Bennett’s shirt had darkened beneath the arms. His glare held no sign of the warmth from the momentary rapport they’d shared yesterday over the ugly clock. “When it comes to X, nothing is impossible.”

“We’re switching food suppliers, of course—”

“That’s what he’s anticipating.”

“It doesn’t matter. We need to get new long-term procedures in place. As one solution we’re thinking about having agents buy food off supermarket shelves at random—”

“There is no random. There are algorithms for that. Deep-learning data-mining software that can identify which supermarkets your men are most likely to choose, which ones are located along oft-driven routes of particular agents, which foods I commonly eat.”

“You think he’d risk randomly poisoning civilians?”

“You have no idea what he’d do to get me.”

Bennett circled behind his desk again, and as she turned to keep him in sight, her gaze snagged on a pill bottle on the blotter. The label showed it to be Buspar, the antianxiety med his physician had prescribed after the near miss in the limo. Before Bennett would consent to taking it, Agent Demme had overseen the testing of the pills, a five-hour affair that involved three different labs and a team of Ph.D.s.

Bennett saw that she saw the pill bottle, and something in his gaze hardened until it felt palpable, designed to impale her. He swept the bottle out of sight into a drawer.

“He showed us a hand. Not his hand. A hand. We cannot react accordingly.” He closed his eyes and pressed his palm to his forehead, as if warding off a migraine. “All this talk about tetrodotoxin’s making me nauseous.”

She checked her watch. “Agent Demme is due any minute with food that’s cleared our short-term emergency protocols.”

“What are those protocols?”

“Until we can determine precisely what Orphan X is up to, we’re shutting down all domestic food supply. We’ll feed you only from shipments that arrive via direct routes from dealers in Europe. The minute I got the call, I had our logistics team place orders in Oslo, Vienna, Paris, and Provence—”

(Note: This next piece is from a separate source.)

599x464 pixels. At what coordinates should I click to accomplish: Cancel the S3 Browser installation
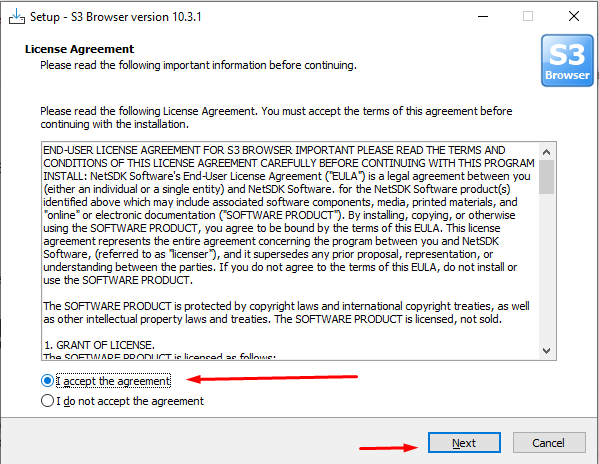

“We have to assume he knows all our approved vendors, even international.”

“I had our team switch to unspecified vendors with zero notice when they ordered. The first shipment arrived an hour ago and has been tested comprehensively upon arrival. It’s a new system, special chemicals developed by a professor from Johns Hopkins.”

Bennett finally stopped moving. He closed his eyes and blew out a breath. “Okay,” he said. “I suppose I have to eat something. Now, where are you with my protective-detail request?”

“We’re looking at a ten-percent manpower increase.”

Her private phone vibrated in her pocket and she inched it out, subtly tilting the screen to read the incoming text from Sunrise Villa: PROBLEM WITH YOUR FATHER. PLEASE CALL IMMEDIATELY.

A familiar sense of dread coalesced in her stomach.

“Ten percent isn’t sufficient,” Bennett was saying. “Now when I step outside, I want an army of agents surrounding me.”

“We’ve already borrowed agents from field offices, which is leaving us thin—”

“How about the UN?”

She hesitated. “We have the General Assembly in Manhattan next week. That’s a hundred and thirty heads of state, most of them with spouses. It’s contingent upon us to provide a full detail. That means CAT and countersnipers—”

“Knock them down to a dot detail. A leader and two agents.”

“Mr. President, that’s just window dressing. We can’t—”

“I’m the president. That means I can. Which means we can.”

She closed her mouth, forced herself to nod.

“If you get any friction,” Bennett said, “have Director Gonzalez call me .”

She wondered at a man who would hang out UN reps with minimal protection to bolster his own already fortified defenses.

The panel door swung inward, and the assistant secretary appeared. “The vice president is on the phone.”